Task instructions:
Tally the lines in the data below where the word "size" appears, and give the tally alone.

Data under study:

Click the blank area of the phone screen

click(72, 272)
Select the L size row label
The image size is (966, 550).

* * *

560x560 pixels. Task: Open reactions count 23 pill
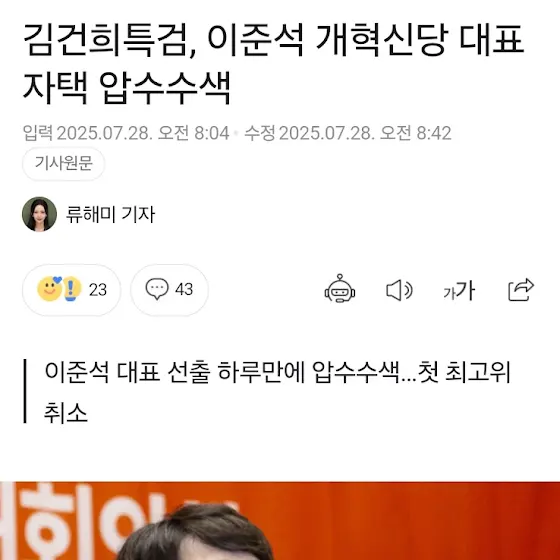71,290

Exercise answer:
2